That being said, I must share my proudest moment ever. It happened two years ago, and I was on drugs. Morphine, to be exact. I was just coming around following surgery and hazily listening to a conversation between the nurse and my wife. At some point the nurse happened to mention that my urine had good color. My urine had good color! Lord have mercy, I almost burst! Too far gone to speak, I simply basked in the moment like a Macy’s Thanksgiving Day balloon filled to floating with enormous, joyful lightness. Even now, soberly aware of the ridiculousness of it, I can still feel a little pulse of that joy. Such was just one of countless anomalous moments—sometimes surreal, usually all too real—that I went through while “surviving” c-c-cancer.

Given entries:
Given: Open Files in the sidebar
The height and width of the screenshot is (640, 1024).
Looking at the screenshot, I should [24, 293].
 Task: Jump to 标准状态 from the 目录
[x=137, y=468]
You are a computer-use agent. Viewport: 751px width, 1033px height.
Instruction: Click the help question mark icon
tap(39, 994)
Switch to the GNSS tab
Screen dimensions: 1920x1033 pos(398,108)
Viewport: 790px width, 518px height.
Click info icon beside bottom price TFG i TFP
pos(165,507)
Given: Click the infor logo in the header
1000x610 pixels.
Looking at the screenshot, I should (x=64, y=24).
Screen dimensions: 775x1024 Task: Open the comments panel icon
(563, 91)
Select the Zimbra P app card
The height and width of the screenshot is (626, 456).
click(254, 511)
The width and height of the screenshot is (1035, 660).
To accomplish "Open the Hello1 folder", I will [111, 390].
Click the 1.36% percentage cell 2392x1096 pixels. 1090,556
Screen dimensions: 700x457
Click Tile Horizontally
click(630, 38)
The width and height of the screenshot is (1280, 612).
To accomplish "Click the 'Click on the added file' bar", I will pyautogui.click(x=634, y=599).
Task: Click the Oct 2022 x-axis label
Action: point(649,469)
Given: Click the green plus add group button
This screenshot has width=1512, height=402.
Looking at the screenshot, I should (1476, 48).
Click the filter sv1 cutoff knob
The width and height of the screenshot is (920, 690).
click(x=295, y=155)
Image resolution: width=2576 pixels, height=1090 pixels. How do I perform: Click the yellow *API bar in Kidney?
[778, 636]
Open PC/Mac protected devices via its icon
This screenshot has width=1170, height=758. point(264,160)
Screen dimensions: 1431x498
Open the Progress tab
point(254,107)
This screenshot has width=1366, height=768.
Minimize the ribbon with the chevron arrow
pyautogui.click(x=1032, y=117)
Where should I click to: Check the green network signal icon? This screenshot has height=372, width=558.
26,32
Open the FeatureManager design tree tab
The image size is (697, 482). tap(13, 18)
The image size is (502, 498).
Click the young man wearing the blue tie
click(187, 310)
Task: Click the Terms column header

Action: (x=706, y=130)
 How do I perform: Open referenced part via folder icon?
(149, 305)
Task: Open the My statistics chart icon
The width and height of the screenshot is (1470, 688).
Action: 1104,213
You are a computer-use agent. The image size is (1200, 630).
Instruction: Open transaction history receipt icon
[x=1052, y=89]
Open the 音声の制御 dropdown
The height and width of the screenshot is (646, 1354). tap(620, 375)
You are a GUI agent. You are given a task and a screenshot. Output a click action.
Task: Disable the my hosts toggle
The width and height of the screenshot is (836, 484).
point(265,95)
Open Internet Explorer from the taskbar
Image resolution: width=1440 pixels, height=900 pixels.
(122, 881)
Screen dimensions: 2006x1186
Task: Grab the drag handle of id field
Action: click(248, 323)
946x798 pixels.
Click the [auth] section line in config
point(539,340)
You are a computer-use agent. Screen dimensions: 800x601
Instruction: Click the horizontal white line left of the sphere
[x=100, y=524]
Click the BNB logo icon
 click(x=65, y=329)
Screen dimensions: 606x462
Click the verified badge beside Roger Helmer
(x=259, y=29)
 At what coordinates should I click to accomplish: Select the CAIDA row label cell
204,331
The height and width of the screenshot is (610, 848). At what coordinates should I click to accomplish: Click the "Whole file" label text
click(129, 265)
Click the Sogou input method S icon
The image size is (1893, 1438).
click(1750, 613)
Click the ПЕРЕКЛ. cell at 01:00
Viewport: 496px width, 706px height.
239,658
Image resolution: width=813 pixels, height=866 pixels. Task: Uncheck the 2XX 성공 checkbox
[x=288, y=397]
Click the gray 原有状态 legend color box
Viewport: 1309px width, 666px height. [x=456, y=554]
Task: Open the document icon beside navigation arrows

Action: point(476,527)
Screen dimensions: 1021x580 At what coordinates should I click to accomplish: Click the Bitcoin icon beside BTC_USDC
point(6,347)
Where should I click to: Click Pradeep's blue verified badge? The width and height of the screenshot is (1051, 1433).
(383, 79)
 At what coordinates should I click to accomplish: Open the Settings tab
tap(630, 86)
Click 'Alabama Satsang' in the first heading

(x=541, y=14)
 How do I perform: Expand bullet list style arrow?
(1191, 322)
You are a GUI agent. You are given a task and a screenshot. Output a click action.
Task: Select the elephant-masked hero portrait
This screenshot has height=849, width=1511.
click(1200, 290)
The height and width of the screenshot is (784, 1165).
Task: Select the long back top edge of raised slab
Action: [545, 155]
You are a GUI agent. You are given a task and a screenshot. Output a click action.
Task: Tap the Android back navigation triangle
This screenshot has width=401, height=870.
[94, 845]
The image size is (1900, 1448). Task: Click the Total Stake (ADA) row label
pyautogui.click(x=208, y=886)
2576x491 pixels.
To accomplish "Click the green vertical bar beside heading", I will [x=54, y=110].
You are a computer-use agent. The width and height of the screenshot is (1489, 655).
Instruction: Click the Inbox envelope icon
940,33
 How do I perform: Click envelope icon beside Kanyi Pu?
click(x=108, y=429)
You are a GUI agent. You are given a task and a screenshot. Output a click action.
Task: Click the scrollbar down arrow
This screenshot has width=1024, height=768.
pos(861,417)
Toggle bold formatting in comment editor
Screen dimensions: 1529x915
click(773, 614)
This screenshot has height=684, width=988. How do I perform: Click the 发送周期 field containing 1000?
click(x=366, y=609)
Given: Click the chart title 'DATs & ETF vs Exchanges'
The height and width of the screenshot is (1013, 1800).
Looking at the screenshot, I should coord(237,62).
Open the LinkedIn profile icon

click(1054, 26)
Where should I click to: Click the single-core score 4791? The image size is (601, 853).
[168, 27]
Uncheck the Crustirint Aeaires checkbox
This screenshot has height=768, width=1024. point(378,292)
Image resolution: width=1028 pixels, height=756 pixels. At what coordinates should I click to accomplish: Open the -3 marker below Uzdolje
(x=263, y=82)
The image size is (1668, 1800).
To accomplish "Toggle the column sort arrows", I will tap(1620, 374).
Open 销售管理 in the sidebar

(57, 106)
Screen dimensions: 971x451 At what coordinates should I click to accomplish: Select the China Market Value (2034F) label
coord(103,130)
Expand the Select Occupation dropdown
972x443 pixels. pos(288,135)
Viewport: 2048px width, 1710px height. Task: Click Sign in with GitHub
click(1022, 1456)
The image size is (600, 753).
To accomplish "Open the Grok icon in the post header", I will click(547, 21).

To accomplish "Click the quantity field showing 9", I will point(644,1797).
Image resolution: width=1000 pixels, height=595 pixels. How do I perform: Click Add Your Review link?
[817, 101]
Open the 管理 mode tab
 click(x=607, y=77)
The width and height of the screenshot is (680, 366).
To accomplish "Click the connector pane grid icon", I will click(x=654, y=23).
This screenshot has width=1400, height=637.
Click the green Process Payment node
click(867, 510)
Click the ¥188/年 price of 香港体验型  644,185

Exercises:
1 - In the passage about recovering from surgery, what did the nurse say about the narrator?
2 - List every person the passage about recovering from surgery places in the scene where the narrator was coming around after the operation.

Answer section:
1 - The nurse said the narrator's urine had good color.

2 - The narrator, the nurse, and the narrator's wife.